- [Listed entries]:
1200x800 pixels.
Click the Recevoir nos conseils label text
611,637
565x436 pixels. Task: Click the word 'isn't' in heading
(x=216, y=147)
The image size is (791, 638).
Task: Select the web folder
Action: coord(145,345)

- [Problem details]: Could you set down every record exactly as given?

- [Output below]:
1200x800 pixels.
Click the Recevoir nos conseils label text
611,637
565x436 pixels. Task: Click the word 'isn't' in heading
(x=216, y=147)
The image size is (791, 638).
Task: Select the web folder
Action: coord(145,345)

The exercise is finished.